DoD ICT-SCRM Requirements

The DoD recently released a memo regarding DoD Commercial Off The Shelf (COTS) Information and Communications Technology Supply Chain Risk Management.

The memo had two attachments:

• Attachment A - COTS Risk Categories
• Attachment B - ICT-SCRM Requirements

This article covers Appendix B. Attachment B provides ICT-SCRM requirements for DoD components deploying COTS products, where DoD components are expected to include the following where applicable: 

Attachment B - ICT-SCRM Requirements

1. Ensure vendors adhere to NDAA FYl 9 Section 889 - Prohibition on Certain Telecommunications and Video Surveillance Services or Equipment from Huawei, ZTE, Hytera, Hikvision, Dahua by including FAR clause 52.204-24.
2. In accordance with 15 CFR 7.109(d)(5), ensure products by Kaspersky Labs, and any of its successors and assignees, are excluded by including FAR 52.204-23 Prohibition on Contracting for Hardware, Software, and Services Developed or Provided by Kaspersky Lab Covered Entities. 
3. For National security systems, verify in Supplier Performance Risk System (SPRS) that none of the proposed products appear on the NSS Restrict list in accordance with 10 U.S.C. 3252 (252.239-7017 Notice of Supply Chain Risk) 
4. If a COTS product is identified by National Information Assurance Partnership (NIAP) as approved by a Common Criteria Testing Laboratories (CCTLs) ensure protection profile is implemented and mitigate or resolve identified vulnerabilities.

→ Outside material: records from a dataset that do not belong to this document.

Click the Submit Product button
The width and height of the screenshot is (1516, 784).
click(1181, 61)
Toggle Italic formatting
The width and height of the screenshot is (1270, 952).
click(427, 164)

The P-ISSM must also review the technology being accepted or connected as part of the cybersecurity accreditation process to ensure configuration compliance. 
5. Prioritize software integrity in accordance with OMB Memorandum 22-18. Software integrity is key to protecting Federal systems from nation state and criminal actors seeking to disrupt our nation's critical functions. One way to achieve this is by Federal agencies adopting software from software producers who can attest to complying with the Government-specified secure software development practices, as described in NIST Guidance. The DoD will advocate for voluntary, independent assessments to validate adherence to secure development practices. 
6. Validate the minimum NIST SP 800-53 R5 controls are implemented in accordance with DoDI 8510.01 and the Assess and Approve baseline in the RMF Knowledge Service.  
   1. (SR-2) Supply Chain Risk Management Plan: For any mature implementation of ICT-SCRM, there must be a documented plan to lead an organization's efforts.
   2. (SR-3) Supply Chain Controls and Processes: The existence of NIST SP 800- 161 R1 demonstrates the need for controls and processes to implement ICT-SCRM.
   3. (SR-4) Provenance: The ability to manage supply chain risk is fundamentally tied to an ability to know the suppliers of all components and services used for mission execution. The vendor must document, monitor, and maintain valid provenance of the system components and ensure system components are genuine. 
   4. (SR-6) Supplier Assessments and Reviews: The ability to determine cybersecurity risk from the supply chain must come from assessments and reviews of suppliers that support the mission.
   5. (SR-9) Tamper Resistance and Detection: Implement a tamper protection program for the system, system component, or system service. 
7. Obtain the following artifacts as part of the security authorization process: 
   1. Hardware and software inventory list.
   2. Hardware and device certifications and approvals.
   3. Incident response plan.
   4. Software Certification test results or attestations/memorandums.
   5. Supply Chain Risk Management Policy.
   6. List of all implemented Security Technical Implementation Guides (STIGs)
8. Ensure vendor adheres to the DoD issued Security Requirements Guides (SRG) and any accompanying STIG.